## Records for processing
────────────────────────────────────────

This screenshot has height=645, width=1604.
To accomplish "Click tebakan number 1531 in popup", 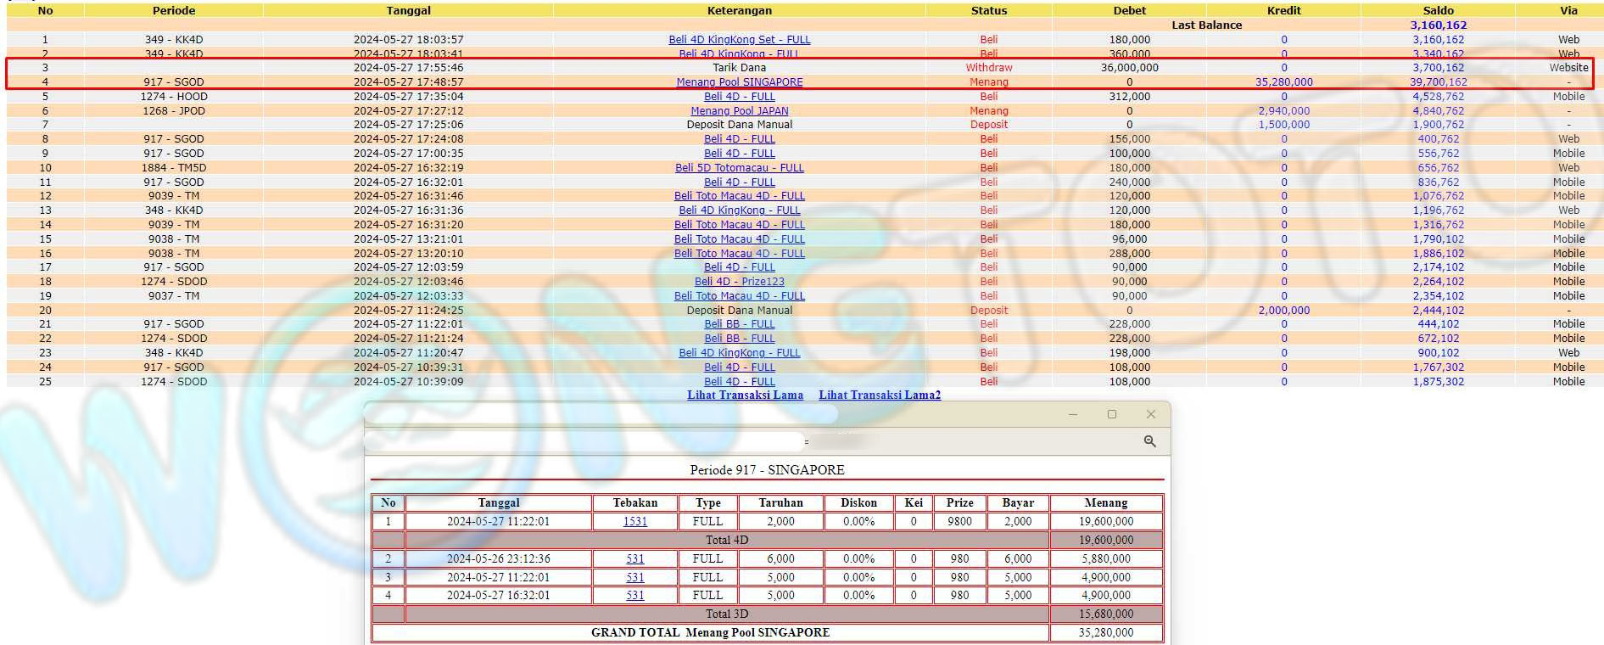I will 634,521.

────────────────────────────────────────

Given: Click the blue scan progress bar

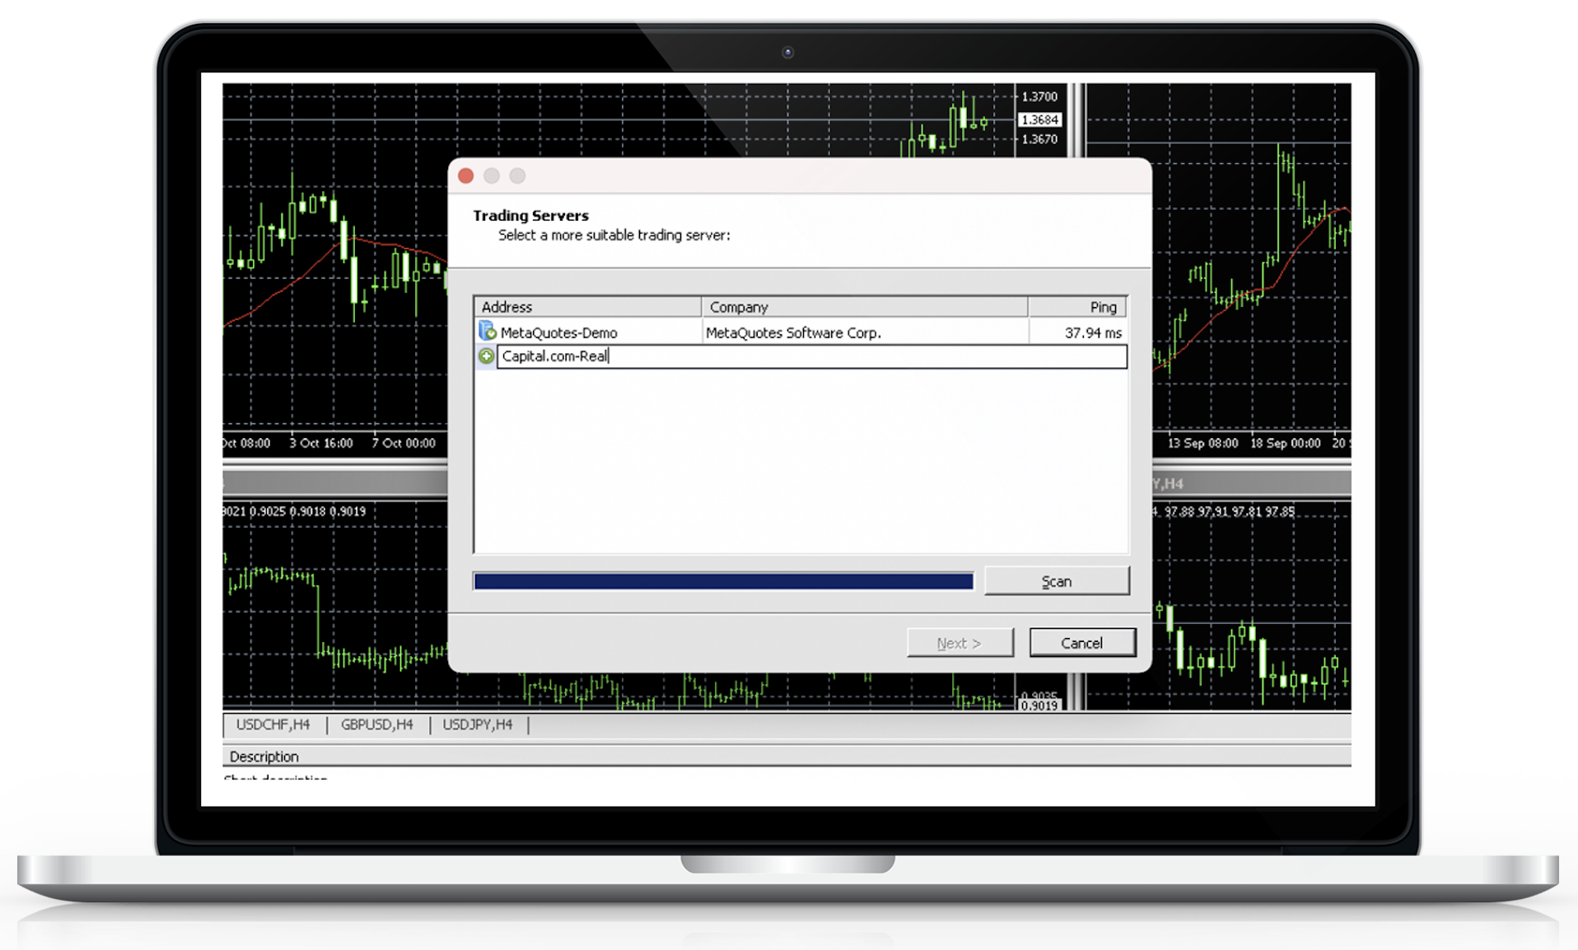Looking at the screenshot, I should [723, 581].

────────────────────────────────────────

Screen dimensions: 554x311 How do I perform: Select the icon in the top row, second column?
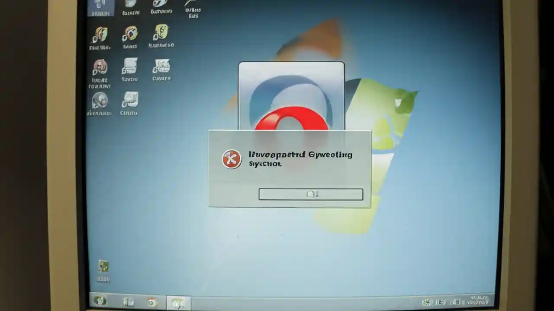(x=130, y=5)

────────────────────────────────────────

## Exercise brief
Rewrite the records as a numbered list with no blank lines, starting with the line with "Screen dimensions: 554x311" and going on through the line with "(x=130, y=5)". Leave the pictures out.

## Answer to the exercise
1. Screen dimensions: 554x311 How do I perform: Select the icon in the top row, second column?
2. (x=130, y=5)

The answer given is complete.